Le "bore-out", ou l'épuisement professionnel... par l'ennui
Après le burn-out, voici le bore-out. Ce syndrome très sérieux concerne les travailleurs épuisés de ne rien faire, ou affectés à des tâches inintéressantes, comme le souligne ce lundi France Info. Il peut toucher des postes ennuyeux par essence - comme les postes de surveillance - ou des postes pour lesquels l'employé est surqualifié. Enfin, le bore-out peut survenir quand le travail vient tout simplement à manquer ou lorsqu'un salarié est "placardisé".
Employée dans une imprimerie dont le carnet de commandes s'est vidé, Clémence expliquait récemment sur Rue 89 qu'elle "travaille une ou deux heures par jour. Trois heures si j'ai de la chance, mais je suis à l'imprimerie durant huit longues heures. J'en arrive à espérer la fermeture de la boîte", confiait-t-elle.
Décrit dès 2007, "le bore-out n’est pas un phénomène nouveau", confirme Jean-Claude Delgènes, directeur du cabinet d'évaluation des risques professionnels Technologia interrogé dans l'Humanité. Mais, selon lui, "il est de plus en plus utilisé comme un moyen de se débarrasser de gens sans en passer par un licenciement". "Les salariés confrontés au vide de leur activité se sentent déqualifiés", explique au quotidien Dominique Lhuilier, auteure de Placardisés, des exclus dans l'entreprise.
"Ils ne peuvent pas exercer leurs compétences, ni les entretenir, encore moins les développer. Ils ont le sentiment de rétrograder, de rétrécir. Le travail n’a plus de sens" développe la professeure en psychologie du travail.
Un phénomène vécu comme une honte
Selon le cabinet Technologia, le privé, le secteur tertiaire et la fonction publique seraient les plus touchés par ce phénomène. Les conséquences du bore-out sont sensiblement les mêmes que celles du burn-out: fatigue importante, perte de l'estime de soi, cas de dépressions graves et risques de maladies cardio-vasculaires, comme le démontrait un article de l'International Journal of Epidemiology il y a cinq ans. Sans compter que, dans une France aux 3,5 millions de chômeurs, ce mal-être au travail engendre un fort sentiment de culpabilité qui empêche souvent les travailleurs qui en sont victimes d'en parler.

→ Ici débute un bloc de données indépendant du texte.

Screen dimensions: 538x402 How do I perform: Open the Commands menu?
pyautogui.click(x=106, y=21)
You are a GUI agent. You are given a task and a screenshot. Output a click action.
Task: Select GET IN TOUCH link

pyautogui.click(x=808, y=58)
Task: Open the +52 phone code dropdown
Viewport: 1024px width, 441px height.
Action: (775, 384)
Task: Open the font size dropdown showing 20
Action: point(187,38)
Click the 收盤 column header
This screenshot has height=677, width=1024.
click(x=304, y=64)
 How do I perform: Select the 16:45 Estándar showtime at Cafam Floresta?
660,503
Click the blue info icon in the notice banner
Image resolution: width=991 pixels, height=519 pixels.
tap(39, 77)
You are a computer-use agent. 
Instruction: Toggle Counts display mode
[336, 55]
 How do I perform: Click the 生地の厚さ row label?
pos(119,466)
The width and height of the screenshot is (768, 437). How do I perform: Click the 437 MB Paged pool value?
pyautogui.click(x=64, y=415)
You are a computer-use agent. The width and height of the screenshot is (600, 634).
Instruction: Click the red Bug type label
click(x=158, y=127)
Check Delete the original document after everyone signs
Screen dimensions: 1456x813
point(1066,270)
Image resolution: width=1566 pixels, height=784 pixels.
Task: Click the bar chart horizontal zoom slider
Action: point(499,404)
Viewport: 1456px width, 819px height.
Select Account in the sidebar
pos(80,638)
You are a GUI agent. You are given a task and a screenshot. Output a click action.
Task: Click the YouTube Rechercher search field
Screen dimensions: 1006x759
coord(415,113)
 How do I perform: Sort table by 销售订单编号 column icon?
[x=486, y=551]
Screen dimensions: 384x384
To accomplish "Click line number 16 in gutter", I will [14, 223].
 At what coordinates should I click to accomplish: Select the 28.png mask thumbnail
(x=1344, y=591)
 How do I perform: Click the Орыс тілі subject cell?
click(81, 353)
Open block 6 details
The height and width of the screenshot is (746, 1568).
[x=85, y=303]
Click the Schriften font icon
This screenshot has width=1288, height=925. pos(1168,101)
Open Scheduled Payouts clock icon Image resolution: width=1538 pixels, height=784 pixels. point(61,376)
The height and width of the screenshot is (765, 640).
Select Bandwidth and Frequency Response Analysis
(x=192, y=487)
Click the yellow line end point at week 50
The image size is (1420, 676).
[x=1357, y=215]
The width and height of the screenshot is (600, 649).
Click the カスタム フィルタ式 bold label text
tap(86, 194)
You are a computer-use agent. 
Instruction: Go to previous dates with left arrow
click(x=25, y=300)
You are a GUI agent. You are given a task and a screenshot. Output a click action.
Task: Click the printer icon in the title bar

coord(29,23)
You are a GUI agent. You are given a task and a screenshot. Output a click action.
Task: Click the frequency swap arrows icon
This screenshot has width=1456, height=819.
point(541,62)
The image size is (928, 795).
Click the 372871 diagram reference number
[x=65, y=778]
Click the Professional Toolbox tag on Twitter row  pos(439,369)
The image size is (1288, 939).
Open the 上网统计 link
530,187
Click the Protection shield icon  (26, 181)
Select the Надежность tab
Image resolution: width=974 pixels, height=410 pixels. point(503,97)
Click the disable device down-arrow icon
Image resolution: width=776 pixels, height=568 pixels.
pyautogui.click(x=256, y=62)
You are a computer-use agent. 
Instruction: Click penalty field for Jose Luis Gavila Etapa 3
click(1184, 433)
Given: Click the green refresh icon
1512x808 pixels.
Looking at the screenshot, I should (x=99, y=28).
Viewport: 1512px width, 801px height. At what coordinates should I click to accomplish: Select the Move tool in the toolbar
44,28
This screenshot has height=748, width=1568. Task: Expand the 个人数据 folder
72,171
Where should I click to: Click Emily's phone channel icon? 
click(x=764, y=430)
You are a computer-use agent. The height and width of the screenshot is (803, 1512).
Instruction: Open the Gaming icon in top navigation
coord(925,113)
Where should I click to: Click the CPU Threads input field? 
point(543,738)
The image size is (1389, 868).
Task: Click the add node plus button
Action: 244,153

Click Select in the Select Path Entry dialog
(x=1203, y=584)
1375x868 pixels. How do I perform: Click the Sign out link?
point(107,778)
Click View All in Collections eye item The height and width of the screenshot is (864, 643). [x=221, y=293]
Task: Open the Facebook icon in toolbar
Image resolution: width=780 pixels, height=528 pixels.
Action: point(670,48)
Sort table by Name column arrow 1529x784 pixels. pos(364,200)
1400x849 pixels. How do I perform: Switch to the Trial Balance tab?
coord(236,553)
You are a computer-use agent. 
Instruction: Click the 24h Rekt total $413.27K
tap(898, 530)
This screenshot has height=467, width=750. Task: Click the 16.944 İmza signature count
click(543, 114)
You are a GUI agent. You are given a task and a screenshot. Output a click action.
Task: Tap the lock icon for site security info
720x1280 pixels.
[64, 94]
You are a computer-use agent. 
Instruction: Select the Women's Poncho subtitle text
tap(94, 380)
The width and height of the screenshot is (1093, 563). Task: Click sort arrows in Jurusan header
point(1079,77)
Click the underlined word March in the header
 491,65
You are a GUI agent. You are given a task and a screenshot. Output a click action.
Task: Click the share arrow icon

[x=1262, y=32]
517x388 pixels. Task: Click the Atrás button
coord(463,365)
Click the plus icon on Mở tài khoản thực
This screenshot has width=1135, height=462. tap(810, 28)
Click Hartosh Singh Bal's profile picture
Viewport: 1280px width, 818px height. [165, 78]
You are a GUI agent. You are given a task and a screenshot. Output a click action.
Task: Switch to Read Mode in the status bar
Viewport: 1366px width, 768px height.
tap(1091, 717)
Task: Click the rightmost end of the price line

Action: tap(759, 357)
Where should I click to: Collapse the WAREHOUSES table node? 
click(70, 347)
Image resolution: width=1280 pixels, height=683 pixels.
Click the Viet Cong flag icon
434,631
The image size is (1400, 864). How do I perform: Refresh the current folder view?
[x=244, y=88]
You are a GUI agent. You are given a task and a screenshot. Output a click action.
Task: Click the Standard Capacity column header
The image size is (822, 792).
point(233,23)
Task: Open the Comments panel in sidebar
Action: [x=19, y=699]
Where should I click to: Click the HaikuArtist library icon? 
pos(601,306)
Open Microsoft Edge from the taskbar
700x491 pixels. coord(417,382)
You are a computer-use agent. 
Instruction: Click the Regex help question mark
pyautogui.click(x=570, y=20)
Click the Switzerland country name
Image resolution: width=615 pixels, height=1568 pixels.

"La différence entre le burn out et le bore out, c’est la honte. Avoir beaucoup de travail est dans le vent! Nous sommes dans une société qui valorise la suractivité. Celui qui au contraire n’est pas actif est honteux, il a la sensation de voler son salaire", développe Emmanuelle Rogier, psychologue du travail, auprès de Rue 89.
Alors que les élus se mobilisent pour faire reconnaître le burn-out comme maladie professionnelle, le bore-out est encore peu évoqué lorsqu'on parle de maladies socio-professionnelles mais il s'agit d'un syndrome croissant dans de nombreux milieux professionnels, amplifié par la situation économique morose.